About me

Howdy. I’m a ecologist that studies the evolution and ecology of microbial endosymbioses. I was raised in the formerly small and rural town of Sherman, TX. In grade school, I became interested in evolution, but at the time, my biology teacher refused to teach what they believed to be “just a theory”.

After graduating high school, I attended the University of Texas at Arlington to receive a more formal education in biology. During my time there, I joined the Mydlarz Coral Immunity Lab, which was my first introduction to microbial endosymbioses. There, I worked on multiple projects that involved manipulating a coral’s immune system and examining both the coral’s and their endosymbiont’s responses through biochemical assays and transcriptomics. This experience led me to pursue a Ph.D. in Ecology at the Pennsylvania State University.

At the Pennsylvania State University, I completed my Ph. D. in Ecology in Todd LaJeunesse’s Symbiosis Ecology and Evolution Lab.
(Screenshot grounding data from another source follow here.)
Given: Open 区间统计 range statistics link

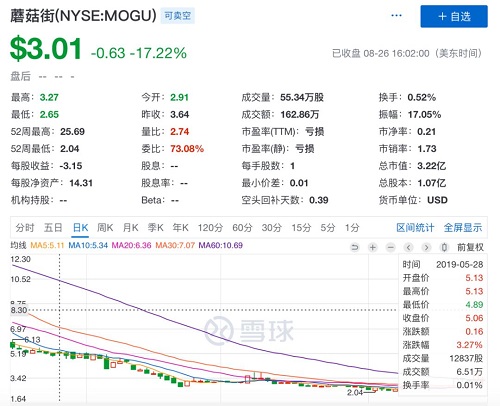Looking at the screenshot, I should tap(415, 228).
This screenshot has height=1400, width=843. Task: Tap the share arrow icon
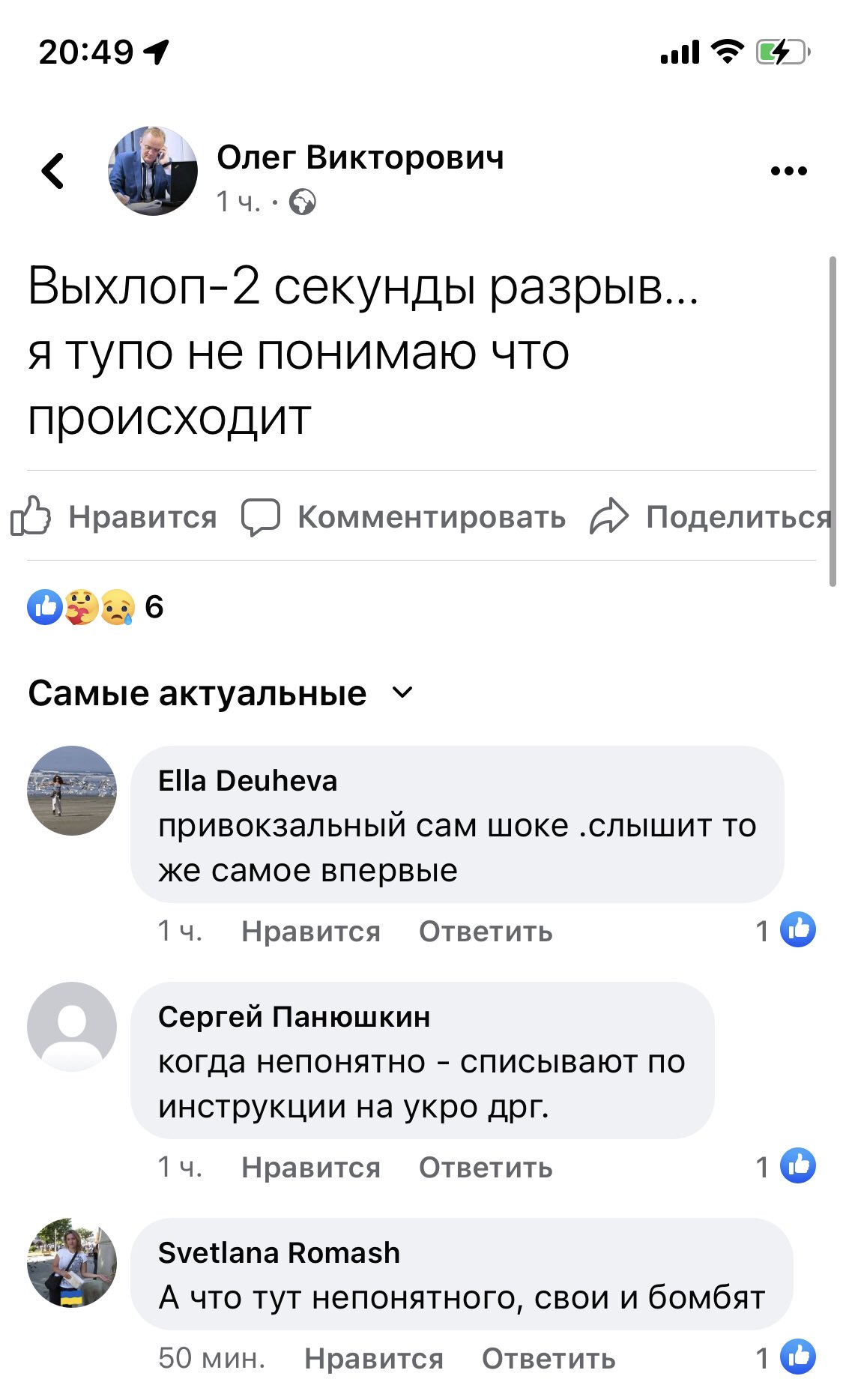[x=608, y=516]
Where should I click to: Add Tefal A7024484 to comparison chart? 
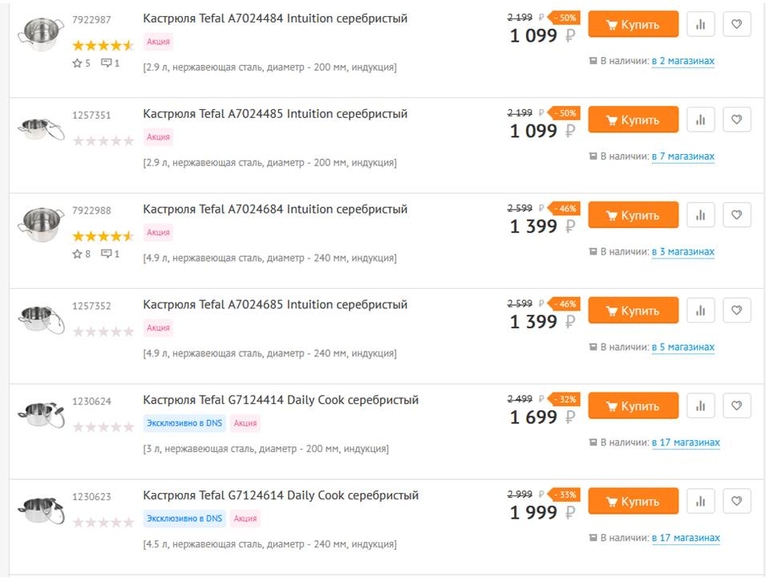[x=700, y=24]
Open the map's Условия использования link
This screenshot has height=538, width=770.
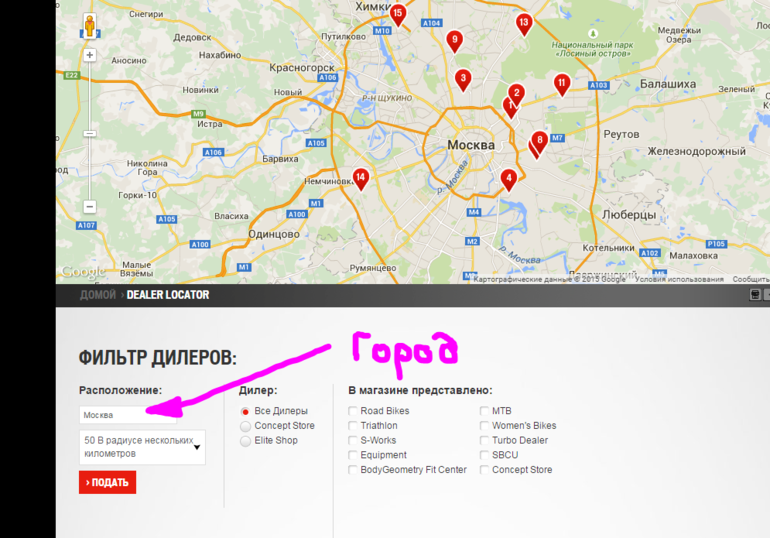pos(679,280)
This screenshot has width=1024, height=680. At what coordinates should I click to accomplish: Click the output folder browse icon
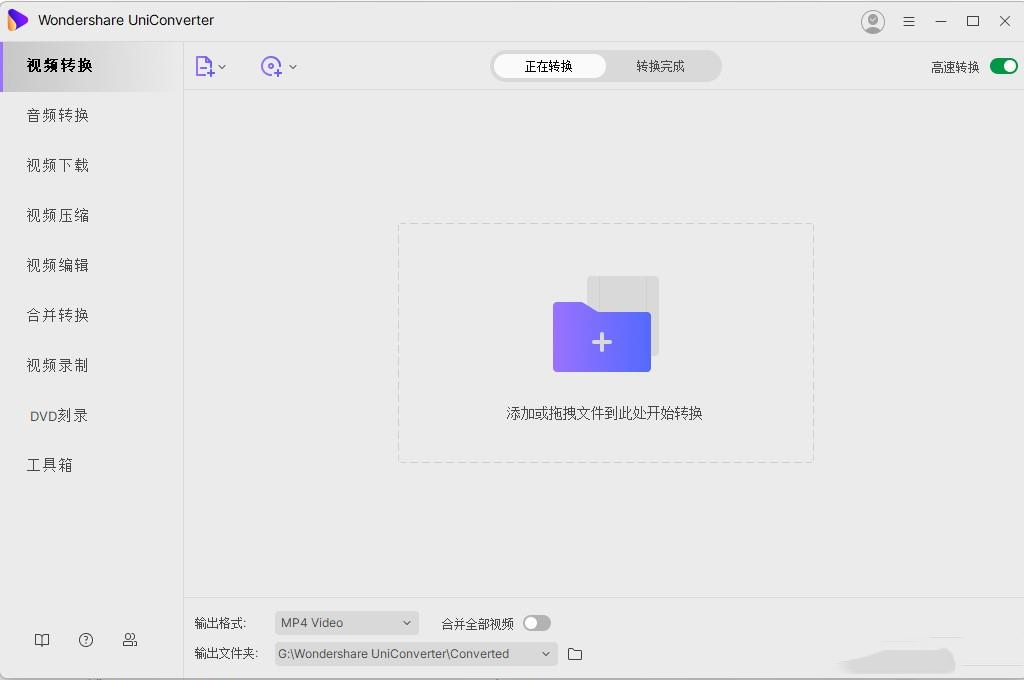coord(573,654)
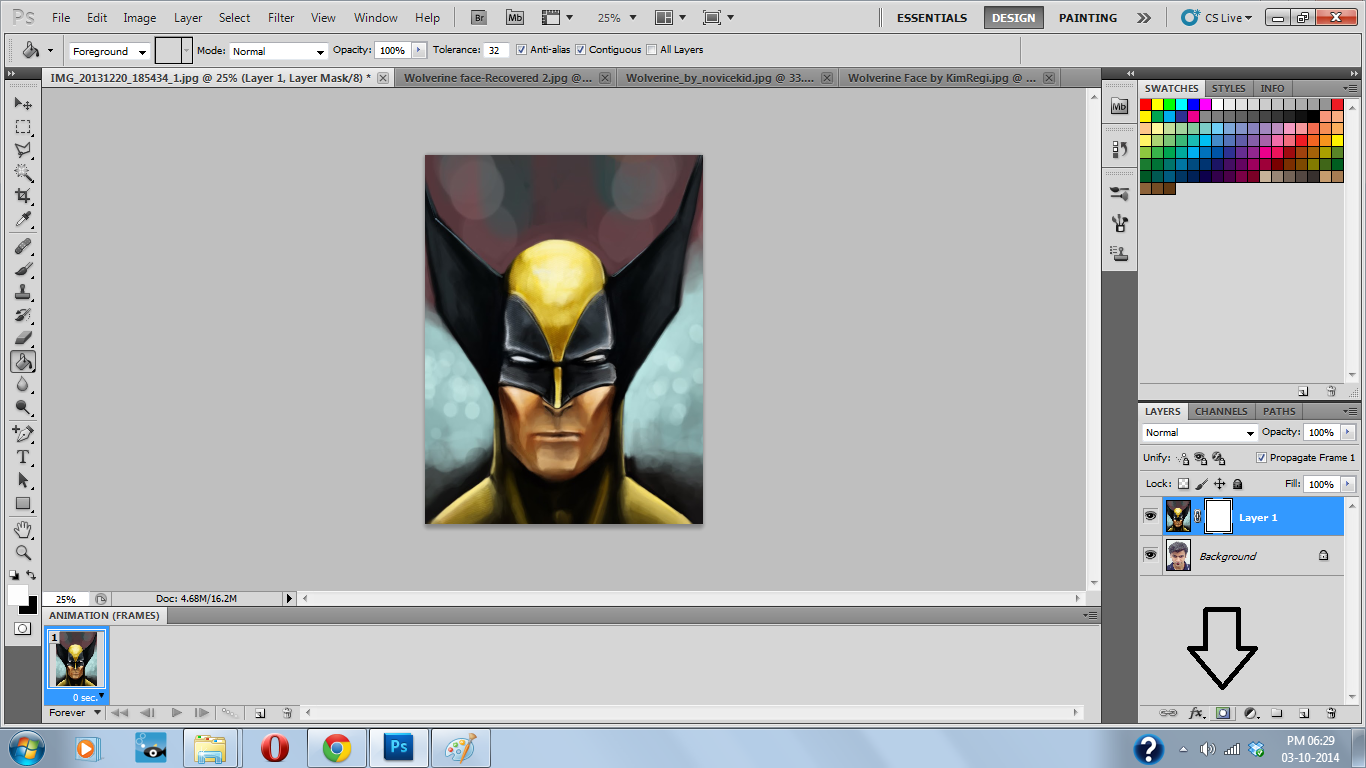Select the Horizontal Type tool
The height and width of the screenshot is (768, 1366).
click(x=22, y=457)
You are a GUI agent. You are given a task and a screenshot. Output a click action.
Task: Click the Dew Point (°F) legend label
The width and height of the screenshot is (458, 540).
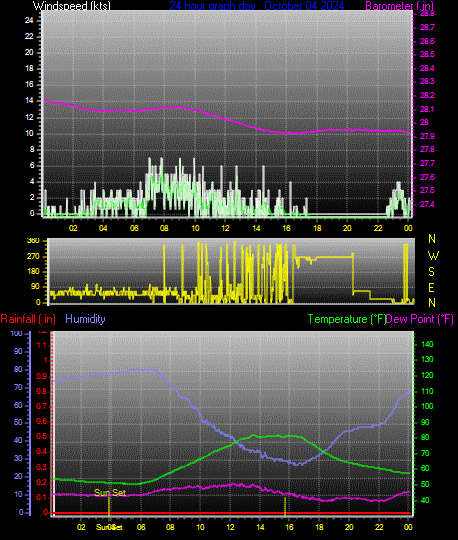tap(419, 319)
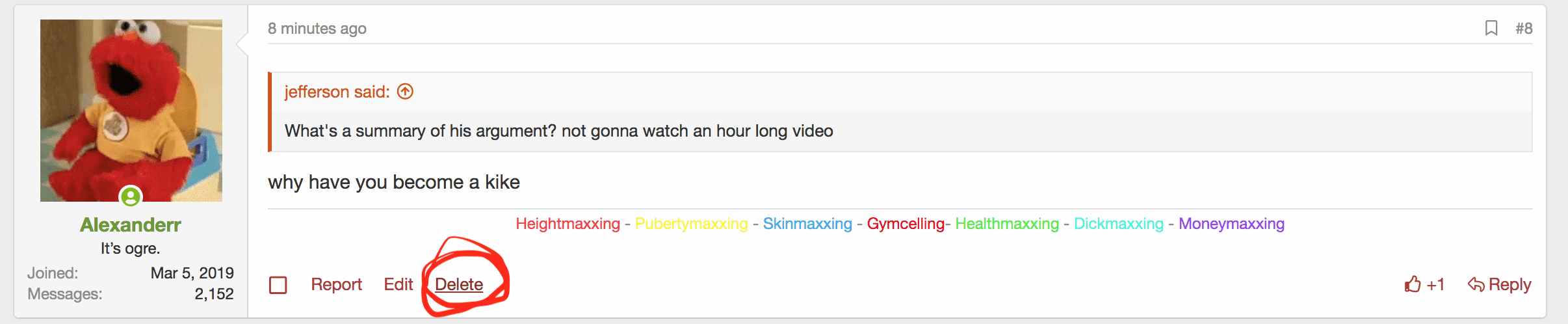
Task: Open the Skinmaxxing signature link
Action: [807, 224]
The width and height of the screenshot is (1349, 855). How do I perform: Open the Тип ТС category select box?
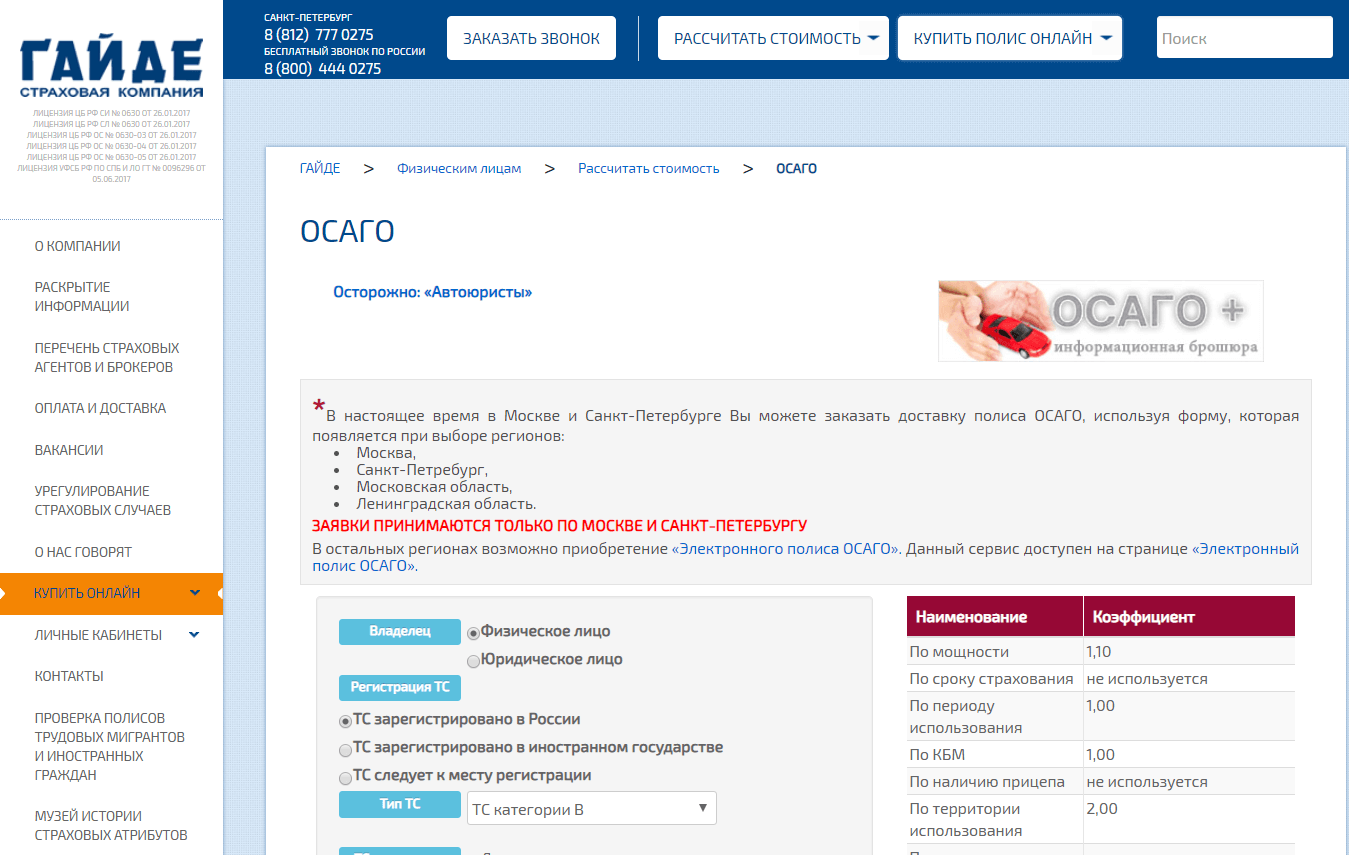[x=592, y=808]
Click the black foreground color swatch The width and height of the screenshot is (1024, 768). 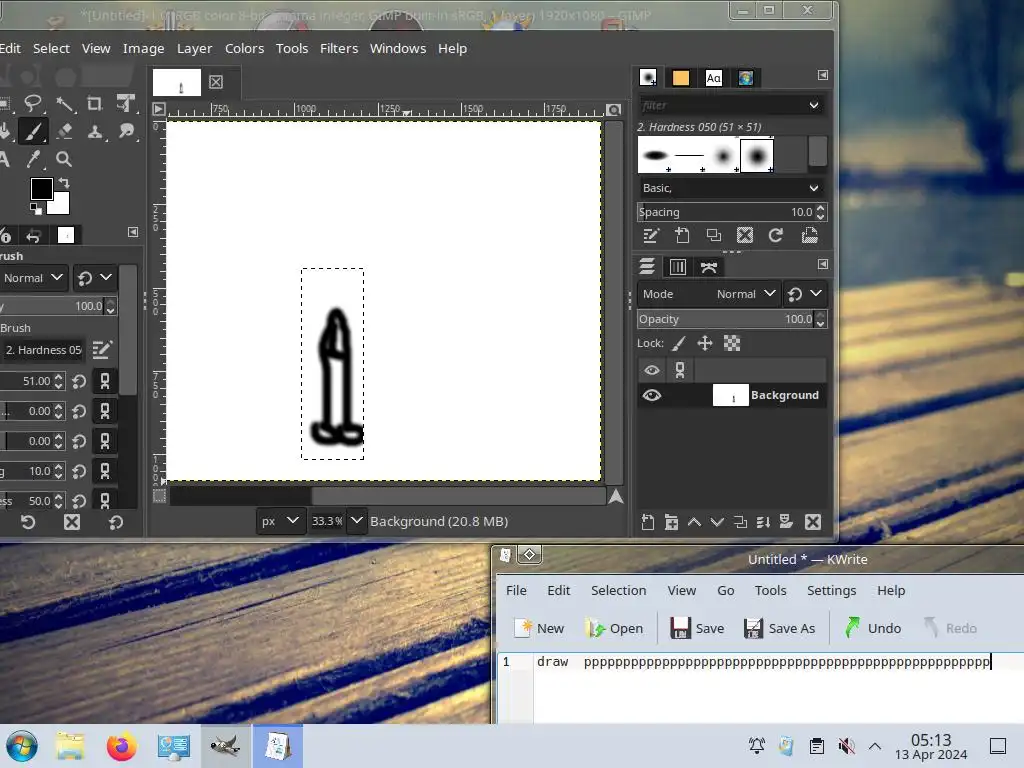[41, 189]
There, I studied the effects of host identity and life history in structuring host-symbiont combinations across Indo-Pacific reefs, describing nine new species of dinoflagellate symbionts that associate with highly abundant hard and soft corals. My final chapter involved examining changes in the transcriptomes of two species of symbionts across different “host habitats”. In May 2025, I successfully defended my dissertation, and formally graduated in August 2025.

Today, I am a postdoctoral researcher in both the Fuess Symbioimmunity and González-Pech Microbial Symbiosis Labs at the Texas State University. Here, I am working to bridge the knowledge gap between marine and freshwater cnidarian-algal systems.

Wherever the future takes me, I hope to continue studying the evolution and ecology of microbial symbioses. While my interests have remained largely in cnidarian-algal endosymbioses, I am interested in branching out into other endosymbiotic systems and open to future collaborations.